-- Dataset entries follows --

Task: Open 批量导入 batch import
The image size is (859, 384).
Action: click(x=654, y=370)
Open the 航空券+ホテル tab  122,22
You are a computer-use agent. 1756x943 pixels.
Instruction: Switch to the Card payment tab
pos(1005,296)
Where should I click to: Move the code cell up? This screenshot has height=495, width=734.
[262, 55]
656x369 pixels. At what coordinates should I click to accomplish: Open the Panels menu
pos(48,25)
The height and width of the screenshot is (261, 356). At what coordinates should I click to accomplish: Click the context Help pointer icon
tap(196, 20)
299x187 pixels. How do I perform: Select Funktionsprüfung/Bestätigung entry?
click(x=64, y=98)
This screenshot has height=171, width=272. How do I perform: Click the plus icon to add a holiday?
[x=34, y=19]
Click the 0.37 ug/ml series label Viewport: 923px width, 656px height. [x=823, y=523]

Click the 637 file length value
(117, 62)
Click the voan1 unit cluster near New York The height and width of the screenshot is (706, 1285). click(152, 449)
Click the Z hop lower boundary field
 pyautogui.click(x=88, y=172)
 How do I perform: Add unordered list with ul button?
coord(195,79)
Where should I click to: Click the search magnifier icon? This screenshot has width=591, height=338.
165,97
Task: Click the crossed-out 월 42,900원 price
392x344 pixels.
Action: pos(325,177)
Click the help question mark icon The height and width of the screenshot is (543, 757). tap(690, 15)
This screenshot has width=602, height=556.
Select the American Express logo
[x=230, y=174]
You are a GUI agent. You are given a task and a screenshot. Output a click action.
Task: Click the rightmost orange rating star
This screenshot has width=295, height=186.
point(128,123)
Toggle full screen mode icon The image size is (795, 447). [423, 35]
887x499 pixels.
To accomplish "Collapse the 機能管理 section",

-- Dataset entries concluded --

• [Activity]
Transcribe the data above in full, exactly as it appears.

• [Finished exercise]
Task: Open 批量导入 batch import
The image size is (859, 384).
Action: click(x=654, y=370)
Open the 航空券+ホテル tab  122,22
You are a computer-use agent. 1756x943 pixels.
Instruction: Switch to the Card payment tab
pos(1005,296)
Where should I click to: Move the code cell up? This screenshot has height=495, width=734.
[262, 55]
656x369 pixels. At what coordinates should I click to accomplish: Open the Panels menu
pos(48,25)
The height and width of the screenshot is (261, 356). At what coordinates should I click to accomplish: Click the context Help pointer icon
tap(196, 20)
299x187 pixels. How do I perform: Select Funktionsprüfung/Bestätigung entry?
click(x=64, y=98)
This screenshot has height=171, width=272. How do I perform: Click the plus icon to add a holiday?
[x=34, y=19]
Click the 0.37 ug/ml series label Viewport: 923px width, 656px height. [x=823, y=523]

Click the 637 file length value
(117, 62)
Click the voan1 unit cluster near New York The height and width of the screenshot is (706, 1285). click(152, 449)
Click the Z hop lower boundary field
 pyautogui.click(x=88, y=172)
 How do I perform: Add unordered list with ul button?
coord(195,79)
Where should I click to: Click the search magnifier icon? This screenshot has width=591, height=338.
165,97
Task: Click the crossed-out 월 42,900원 price
392x344 pixels.
Action: pos(325,177)
Click the help question mark icon The height and width of the screenshot is (543, 757). tap(690, 15)
This screenshot has width=602, height=556.
Select the American Express logo
[x=230, y=174]
You are a GUI agent. You are given a task and a screenshot. Output a click action.
Task: Click the rightmost orange rating star
This screenshot has width=295, height=186.
point(128,123)
Toggle full screen mode icon The image size is (795, 447). [423, 35]
887x499 pixels.
To accomplish "Collapse the 機能管理 section",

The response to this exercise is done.